**Ejercicios**.
**A)** Según el texto sobre el documental de Madrid, ¿son ciertas estas frases? Contesta sí o no a cada una y copia las palabras del texto que lo deciden. (i) El documental se grabó entre 1995 y 1997. (ii) En el documental la cámara se mueve todo el tiempo. (iii) Juan Cavestany grabó el documental.
**B)** Nombra todos los barrios de Madrid que aparecen en el texto sobre el documental de Madrid.
**C)** En el texto sobre el documental de Madrid, ¿qué título tiene el documental de Jacques Duron?

**Texto proporcionado**.
--------------------------------------------------
Nostalgia pocha de Madrid
«Aunque Duron escoge el Madrid castizo y no muestra otros ‘Madrides’ más modernos, no intenta teorizar sobre el Madrid perdido, no se subraya una tesis»

Fotograma del documental 'Souvenirs de Madrid'.
Entre 1995 y 1997, el cineasta Jacques Duron grabó el mejor documental que se ha hecho sobre Madrid. Se titula Souvenirs de Madrid. Es una galería de personajes del centro de la ciudad, sobre todo de Latina, Lavapiés y Chamberí. Hay verbenas, ancianos, comercios de toda la vida. Hay bares viejos, procesiones, muchas señoras. Madrid era una ciudad de señoras con vestidos de flores sentadas en bancos. Aunque 1997 es ayer, parece un Madrid mucho más viejo. Como se pregunta el director Juan Cavestany, que se ocupó de rescatarla del olvido, «¿era Madrid realmente así? ¿Lo sigue siendo, tal vez? ¿No creíamos estar ya entonces en plena globalización?».
La cámara está fija. Los personajes parece que posan como en una fotografía. Duron alarga los planos hasta el límite, justo antes de resultar incómodo. En una entrevista, el director dijo: «Quería filmar a la multitud, no como una entidad, sino aislando cada uno de sus componentes, como si los personajes que la componían pasasen por turnos, en primer plano, delante de la cámara. También quería transmitir la atmósfera de cada lugar mediante un único plano que respirase. Era, en definitiva, la permanencia de una actitud hacia el sujeto filmado, una actitud hecha de distancia calculada, de precaución en el acercamiento, de respeto; una distancia que constantemente había que redefinir y, al mismo tiempo, mantener entre la cámara y el personaje: la distancia realista de la mirada humana». Ese cariño se ve luego en la imagen. Aunque Duron escoge el Madrid castizo y no muestra otros Madrides más modernos, no intenta teorizar sobre el Madrid perdido, no se subraya una tesis. En sus imágenes veo más amor y cariño que nostalgia.
--------------------------------------------------
**Extracto de datos**.

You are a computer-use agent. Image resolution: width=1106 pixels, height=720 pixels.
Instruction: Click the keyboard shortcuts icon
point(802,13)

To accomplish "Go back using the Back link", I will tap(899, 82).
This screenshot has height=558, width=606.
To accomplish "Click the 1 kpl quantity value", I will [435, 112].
--------------------------------------------------
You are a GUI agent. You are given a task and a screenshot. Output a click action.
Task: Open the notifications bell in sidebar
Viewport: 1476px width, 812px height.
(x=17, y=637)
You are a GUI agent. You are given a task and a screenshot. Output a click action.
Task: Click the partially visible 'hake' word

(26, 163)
--------------------------------------------------
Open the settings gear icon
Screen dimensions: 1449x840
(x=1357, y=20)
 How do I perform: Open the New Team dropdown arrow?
--------------------------------------------------
**Respuestas**.
**A)**
(i) Sí: «Entre 1995 y 1997, el cineasta Jacques Duron grabó el mejor documental que se ha hecho sobre Madrid».
(ii) No: «La cámara está fija».
(iii) No: «el director Juan Cavestany, que se ocupó de rescatarla del olvido».

**B)** Latina, Lavapiés y Chamberí.

**C)** Souvenirs de Madrid.